Re: Query on UTF-32 encodings for letters
Paul Koning wrote:
"Robert" == Robert Dewar <dewar@adacore.com> writes:
Robert> Paul Koning wrote:
>> Then take i, which upcases to I with dot. Turkish has i with and
>> without dot, and the dot is preserved when you change case (in
>> either direction).
Robert> Yes, and that's fine, both lower case i with dot and lower
Robert> case i without dot fold upper case to capital I (without
Robert> dot), and so all three are equivalent in identifiers.
That's wrong for Turkish.
This does indeed show that case conversion is locale dependent.
But case equivalence in Ada identifiers cannot be locale dependent.

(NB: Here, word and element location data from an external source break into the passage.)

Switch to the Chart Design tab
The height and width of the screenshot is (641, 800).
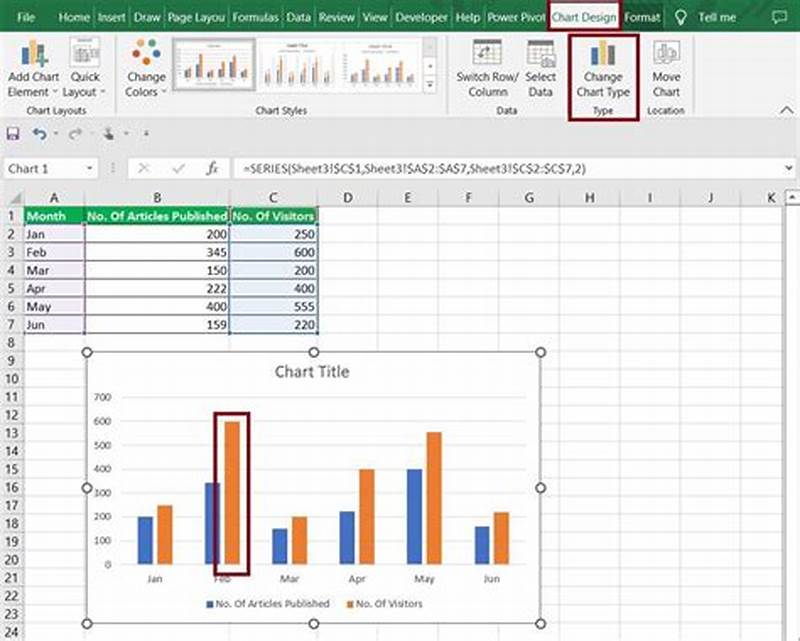click(x=584, y=17)
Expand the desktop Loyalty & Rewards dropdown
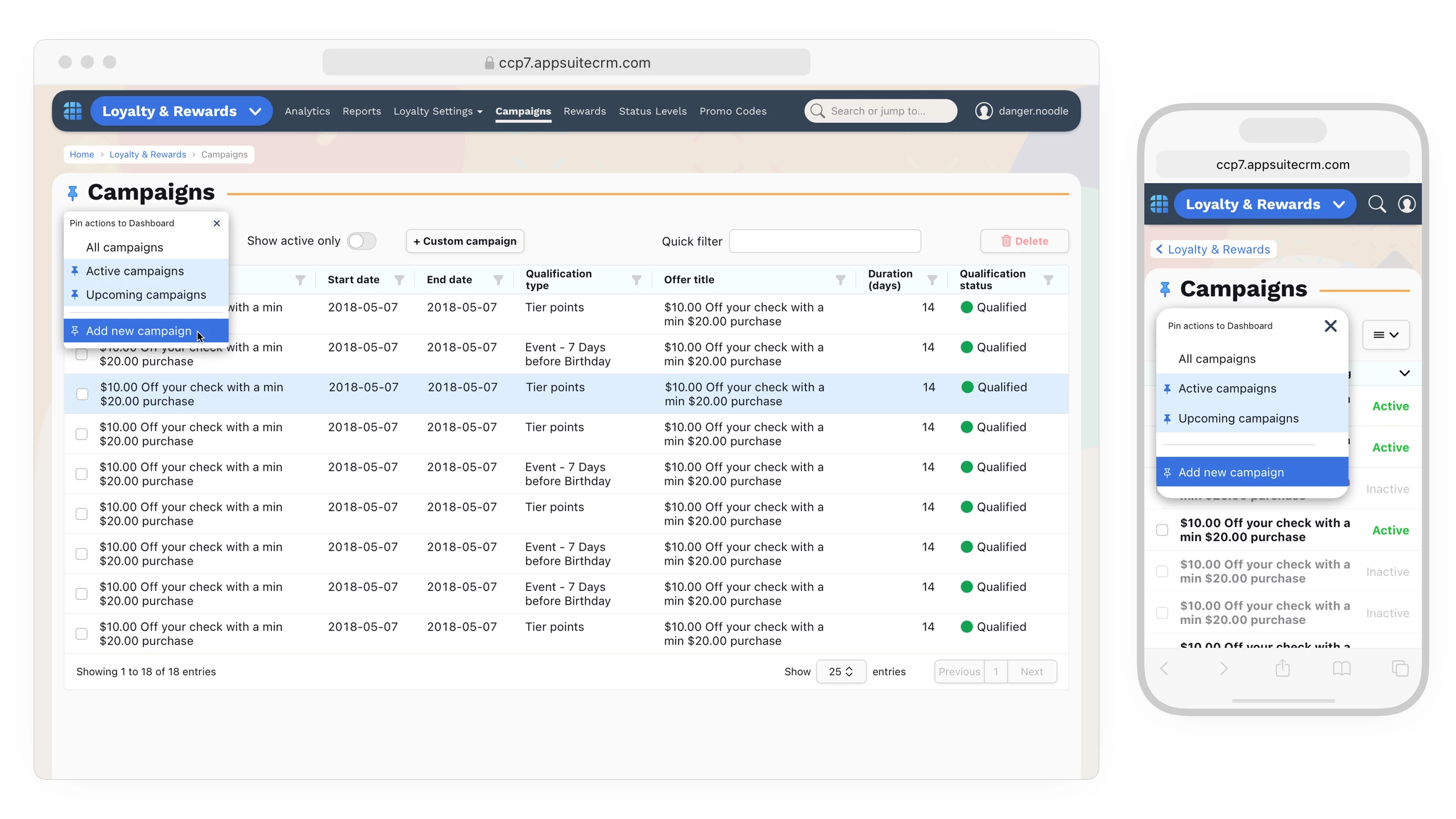The width and height of the screenshot is (1456, 819). click(x=255, y=111)
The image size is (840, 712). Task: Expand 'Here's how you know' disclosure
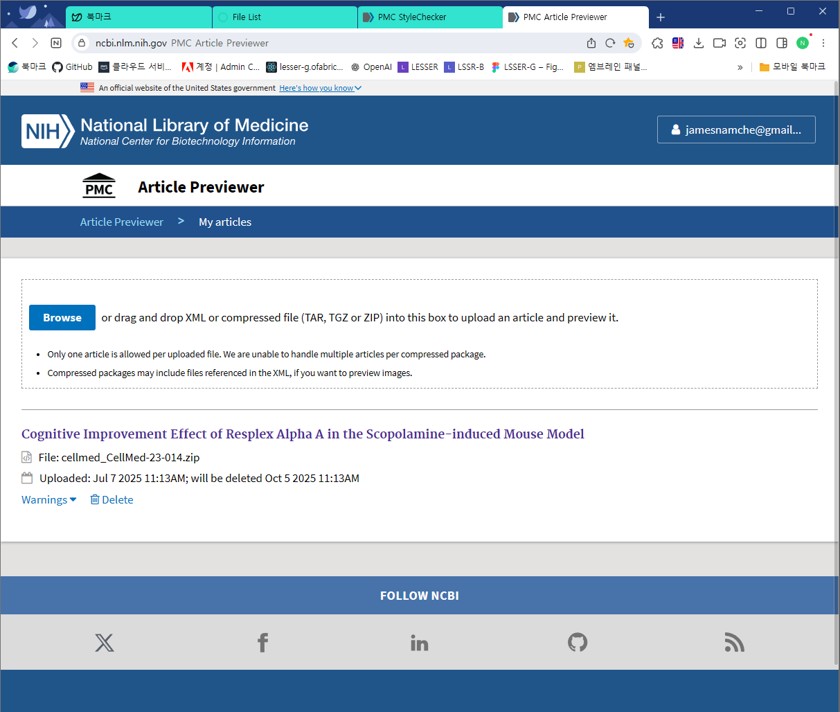tap(320, 88)
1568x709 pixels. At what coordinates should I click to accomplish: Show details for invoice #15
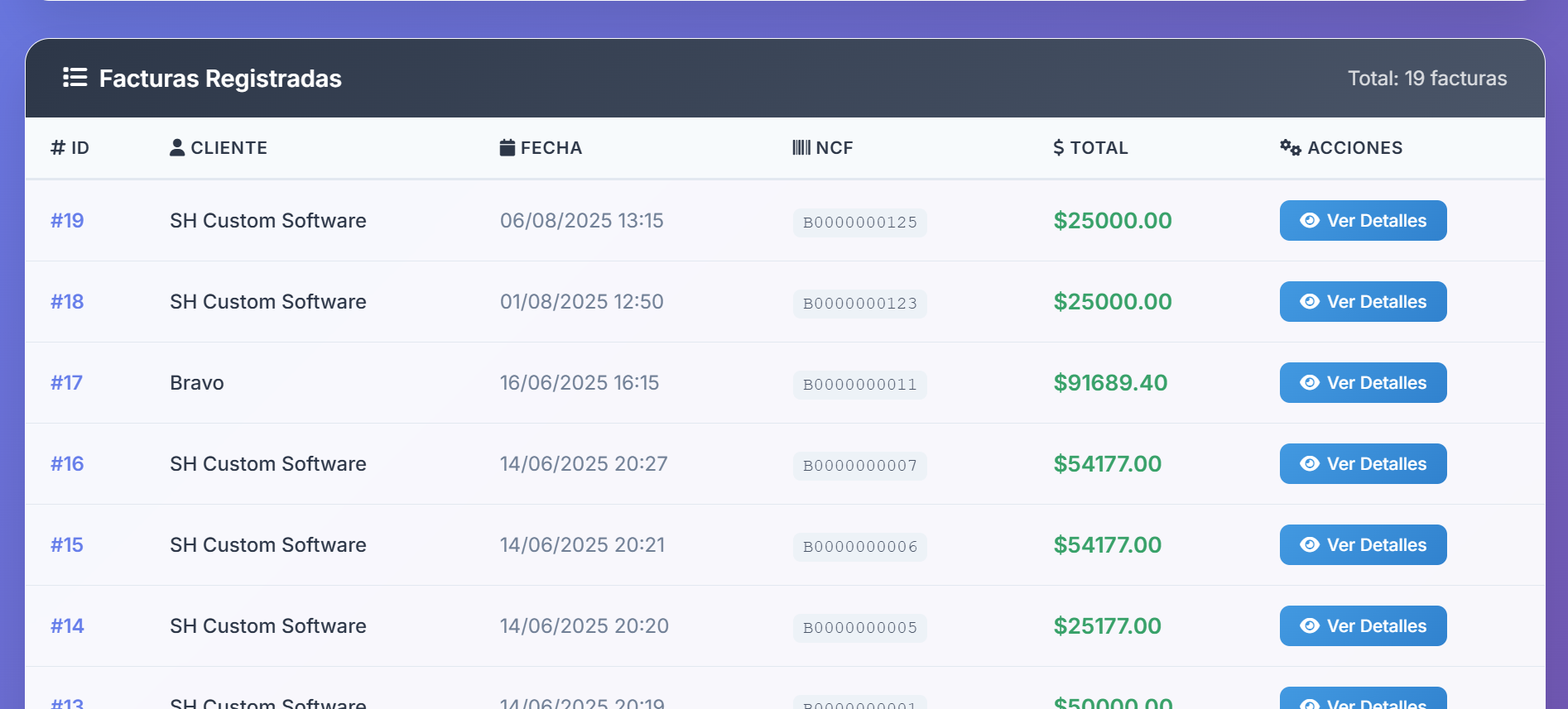1363,545
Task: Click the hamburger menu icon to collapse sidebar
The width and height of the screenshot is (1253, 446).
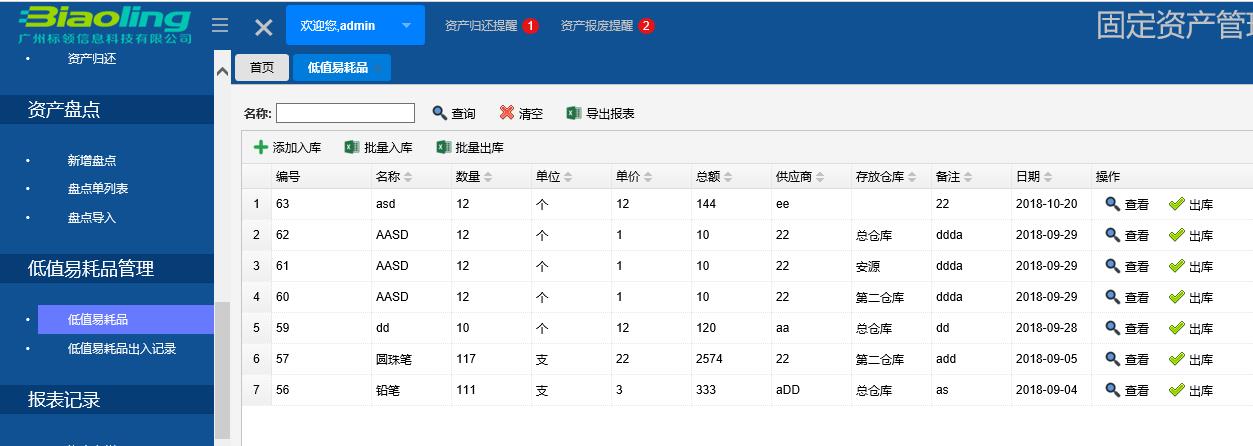Action: [220, 26]
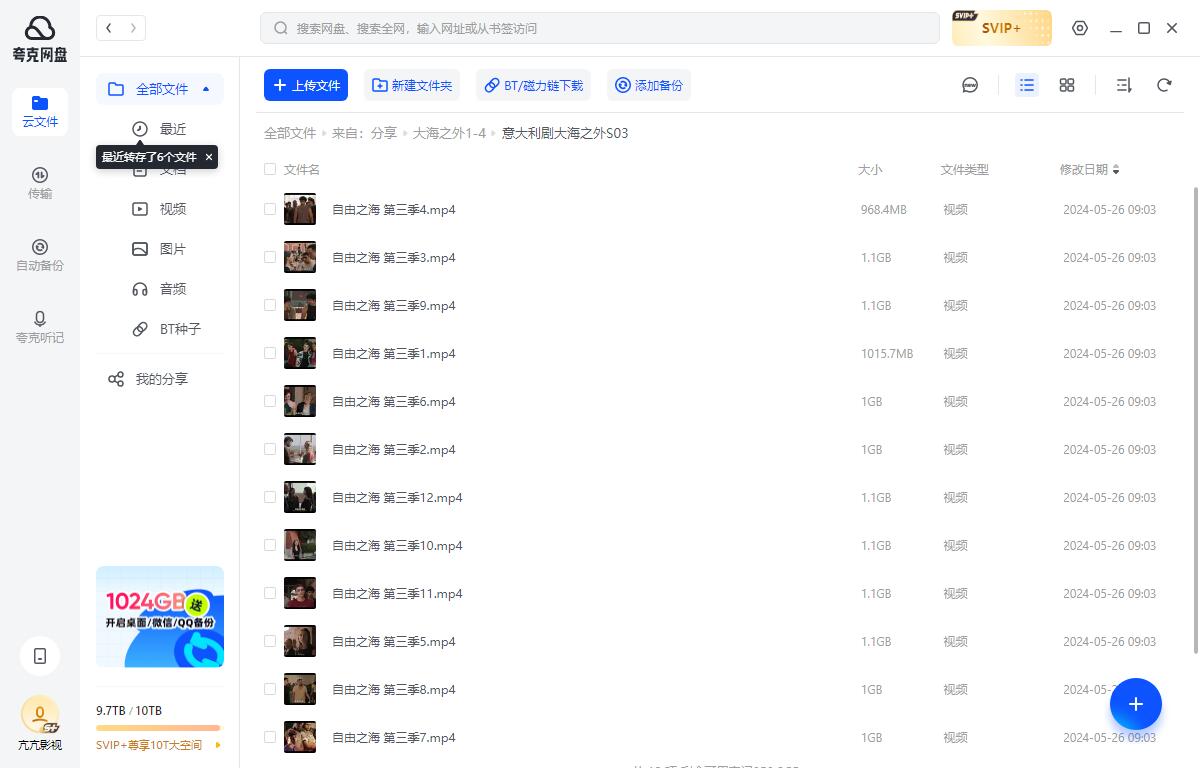Check the select-all files checkbox
Screen dimensions: 1200x768
[270, 169]
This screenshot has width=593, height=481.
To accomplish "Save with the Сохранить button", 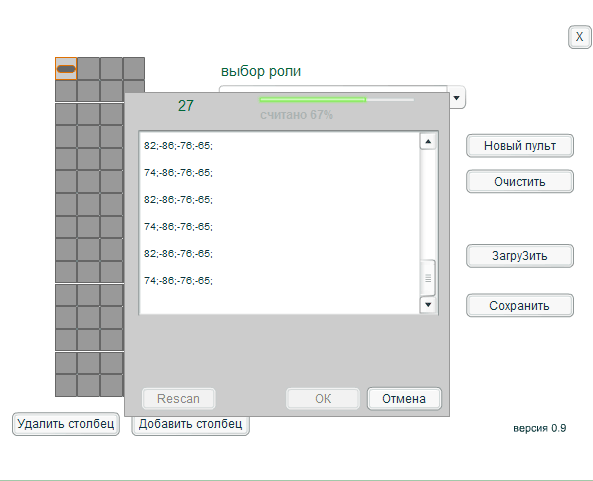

So Ada is wrong for Turkish, and there is no practical way to make
it right. Of course there can be a local character set available
for Turkish Ada programmers (GNAT already implements several
localized identifier character sets:
@item 1
ISO 8859-1 (Latin-1) identifiers
@item 2
ISO 8859-2 (Latin-2) letters allowed in identifiers
@item 3
ISO 8859-3 (Latin-3) letters allowed in identifiers
@item 4
ISO 8859-4 (Latin-4) letters allowed in identifiers
@item 5
ISO 8859-5 (Cyrillic) letters allowed in identifiers
@item 9
ISO 8859-15 (Latin-9) letters allowed in identifiers
@item p
IBM PC letters (code page 437) allowed in identifiers
@item 8
IBM PC letters (code page 850) allowed in identifiers
@item f
Full upper-half codes allowed in identifiers
@item n
No upper-half codes allowed in identifiers
@item w
Wide-character codes (that is, codes greater than 255)
allowed in identifiers))
But the point is that the standard rules cannot be locale
dependent, so some choice has to be made. Basically there
were two approaches:
1. Don't allow any case equivalence for wide characters used in
identifiers (this is the way the -gnatiw switch in GNAT Ada 95
mode works).
2. Allow best-possible case mapping, understanding that it will
be not quite right in some cases.
I would have chosen 1 (as I said, this is what I did choose :-)
The Ada Committee (in all its wisdom) has chosen approach 2.